Regarding the subtitle—How Manhattan Defined American Sophistication, from the Algonquin Round Table to Truman Capote’s Ball—how did Manhattan define sophistication, and why?
"Sophistication" is a mixture, literally, and Manhattan's sophistication blended Irish, Jewish, Italian, black, and gay cultures into New York's unique ethnicity. It's not only smart; it's also tolerant. It's not only Dorothy Parker; it's also Ethel Waters. It's a curiosity about the world that only elitist art can satisfy. It's wit, imagination, the education of the many by the few. Cole Porter, for instance, widened the known universe with his sexual double meanings. When "Too Darn Hot," listing dating couples, includes "A marine" and "his queen," either you get it or you need a sophistication upgrade.
Your Guest List is crammed with people and events—how did you decide who and what “made the list,” and were there any people or events you needed to leave out for the sake of discretion?
In any compendium, I look for novelties, because they're more fun to write about and more fun for the reader. He wants surprise. I was fascinated by the war between Dorothy Thompson and Charles Lindbergh over American intervention in World War II. It was not only that he turned out to be a even-tempered but all the same fanatic Nazi, but that she was the most famous American woman after Mrs. Roosevelt, and now she's not even a has-been. She's utterly gone. And of course she married Sinclair Lewis and he wrote a novel about a Nazi takeover of America, and all of that is the very center of the book. It's the city woman against the narrow-cultured hayseed. And, no, I didn't leave anyone out for the sake of discretion. I don't have any discretion.
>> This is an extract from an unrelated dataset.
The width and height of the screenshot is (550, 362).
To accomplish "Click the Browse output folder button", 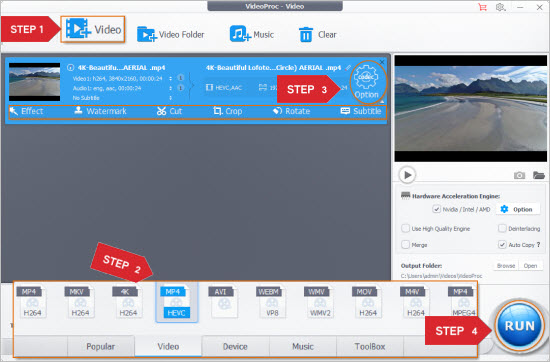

You end the book with Truman Capote’s November 1966 celebrity ball in the Plaza Hotel’s Grand Ballroom—why that particular event?
That was sophistication's last big night. The national culture was already moving to Los Angeles, away from New York and its music and lit and politics. Capote sums it all up as a one-man mixture: artist and gossip, achiever and failure, socialite and anti-socialite. After writing the biggest book since the Bible, In Cold Blood, Capote virtually dissolved as a talent. He blurred himself to death in the alcoholic's forever nap. And yet before that he was what New York sophistication was made of. He reminds us of the gala tragedienne's advice to the novice actress: when you exit, take everything with you, including the grand piano. Capote took it all with him.